The consequences of the lexer hack are hard on humans (typename, most vexing parse, order of declarations being significant, weird function type syntax), not just compiler writers.

Ar-Curunir · on Nov 22, 2019

You can already define a custom type which will allow you to have a nice syntax for multidimensional arrays: `Matrix<1,2,3>`. It solves your issue of nesting brackets, and you can impl arbitrary indexing for it.

kazagistar · on Nov 22, 2019

Unfortunately, rust does not have numeric types outside the special case baked in arrays, so it cannot do that yet afaik. There is a ticket for it, but it needs work.

steveklabnik · on Nov 22, 2019

You can sorta do it kinda today: https://crates.io/crates/typenum

But it will be much nicer and better once const generics lands, it's true.

Ar-Curunir · on Nov 22, 2019

You can do it in nightly already.

cdirkx · on Nov 21, 2019

Also, normally the array in Rust would also be a constant, with the keyword `const` instead of `static`: the reason it is static however, is so the C program can access it.

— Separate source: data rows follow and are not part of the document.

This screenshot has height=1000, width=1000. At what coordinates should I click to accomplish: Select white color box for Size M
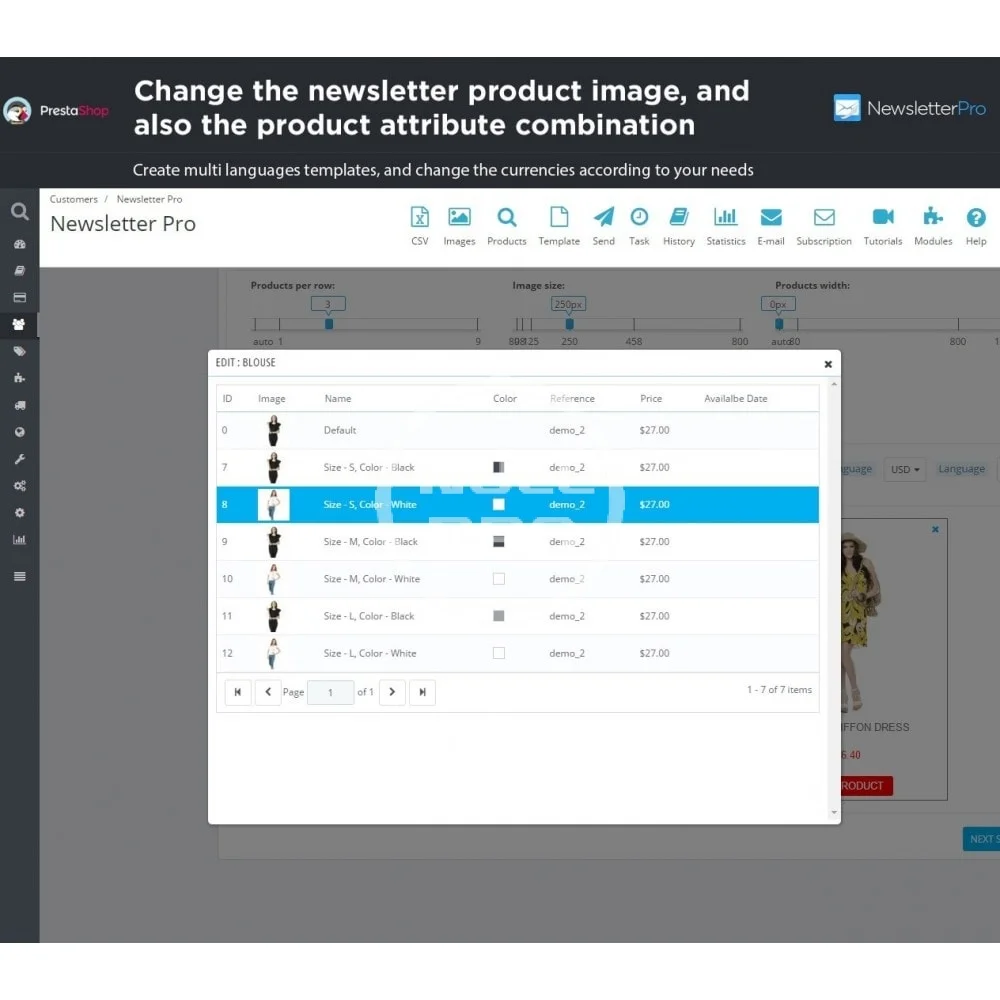coord(499,579)
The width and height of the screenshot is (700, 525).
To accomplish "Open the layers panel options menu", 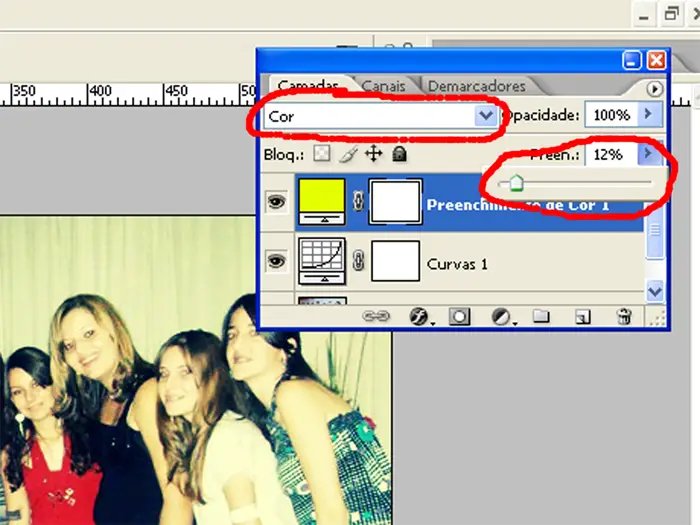I will [654, 89].
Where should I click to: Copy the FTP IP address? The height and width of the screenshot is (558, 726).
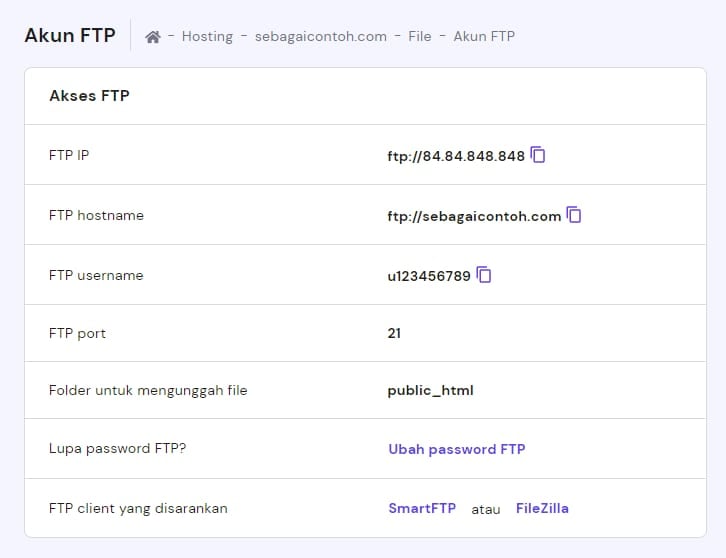(538, 155)
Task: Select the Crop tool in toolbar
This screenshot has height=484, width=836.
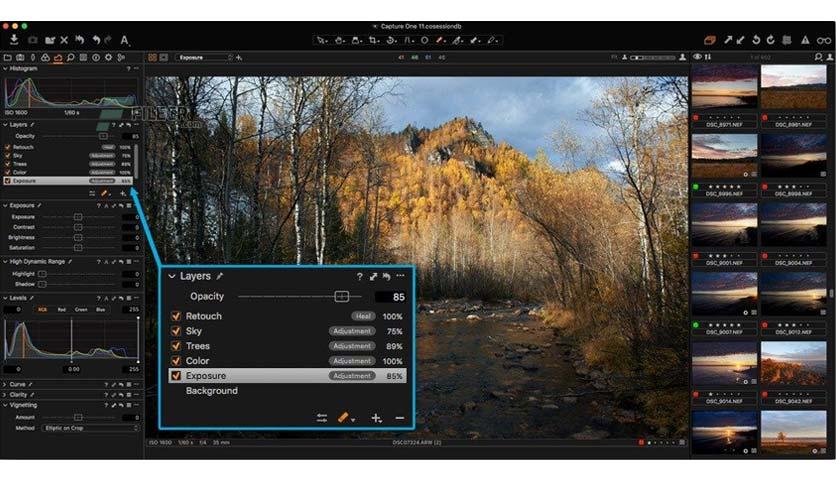Action: click(x=374, y=40)
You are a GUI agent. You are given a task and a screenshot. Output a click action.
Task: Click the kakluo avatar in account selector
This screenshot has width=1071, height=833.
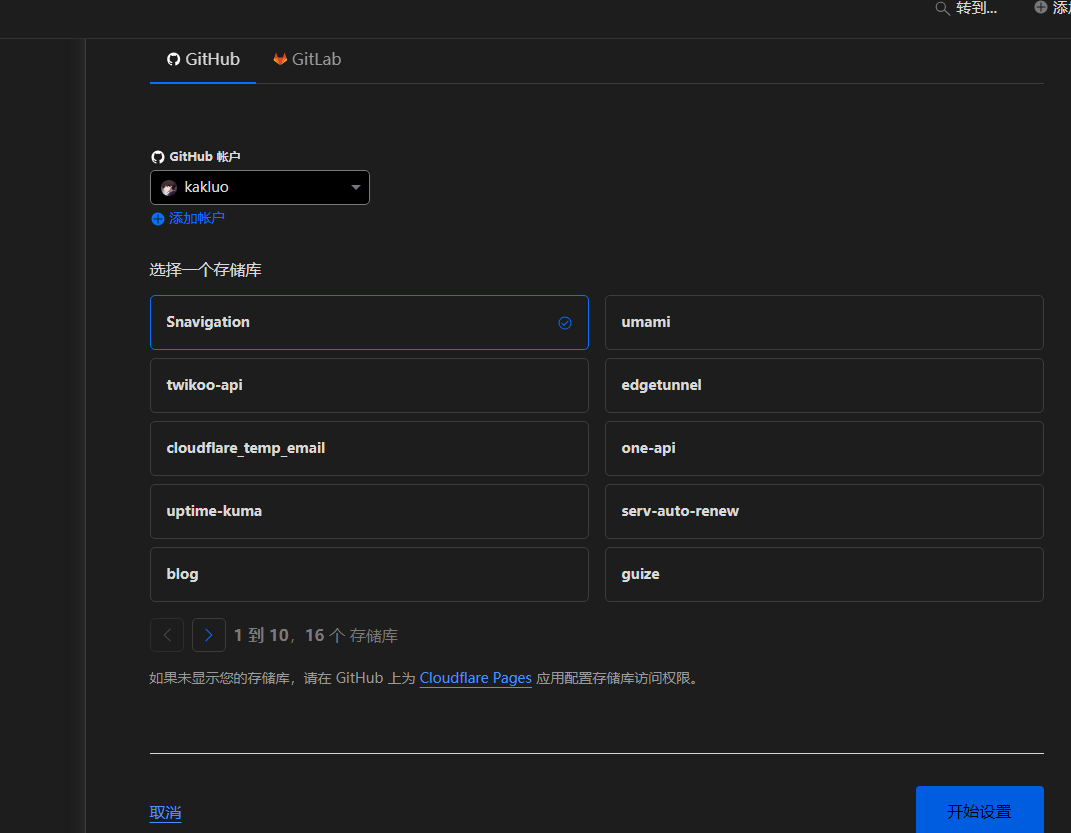click(169, 188)
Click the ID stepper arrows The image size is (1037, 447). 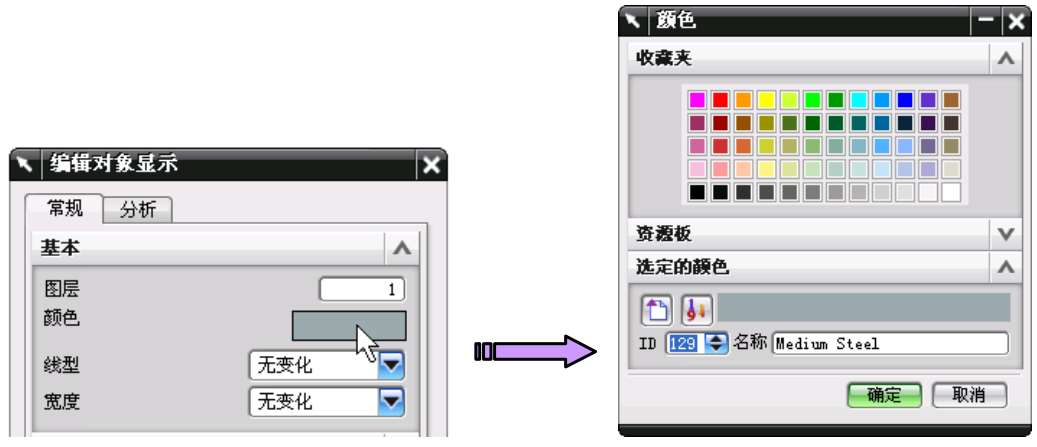coord(717,343)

petschge · on Nov 22, 2019

I don't mind the const vs static. I mind just about everything else.

inferiorhuman · on Nov 21, 2019

Sure I can parse Rust. But it is definitely more complicated, and more "noisy".

I'm dabbling in some microcontroller stuff currently. The one thing I've noticed is that the Arduino (C++) environment seems to rely on magic. Lots of mysterious constants, registers, etc and it's not entirely clear what's what.

Meanwhile using rust in this environment is very explicit. It's quite a bit more verbose than the C++ version. I'm also sure some of this is due to me having to write the implementation itself but for me it's a lot easier to understand what's going on when things are nicely typed. It's the difference between:

  pinMode(LED_BUILTIN, OUTPUT)

which can be expanded to:

  PIO_Configure(
             g_APinDescription[ulPin].pPort,
              (g_pinStatus[ulPin] & 0xF0) >> 4 ? PIO_OUTPUT_1 : PIO_OUTPUT_0,
             g_APinDescription[ulPin].ulPin,
             g_APinDescription[ulPin].ulPinConfiguration ) ;

            g_pinStatus[ulPin] = (g_pinStatus[ulPin] & 0xF0) | PIN_STATUS_DIGITAL_OUTPUT;

and

  let mut pioc = p.PIOC.split(&mut pmc);
  let mut blue = pioc
      .pc25
      .into_peripheral_b(&mut pioc.absr)
      .into_push_pull_output(&mut pioc.mddr, &mut pioc.oer);

expanded to (I used a proc macro here):

  absr.absr().write(|w| w.#accessor().set_bit());
  oer.oer().write_with_zero(|w| w.#accessor().set_bit());

Specifically I really like that I can access the parts of the register by name and that access is typed. You can't write to a read-only register, you can't modify a write-only register, and if you don't have a default value defined you call something else (e.g. write_with_zero) that makes it clear what you're doing.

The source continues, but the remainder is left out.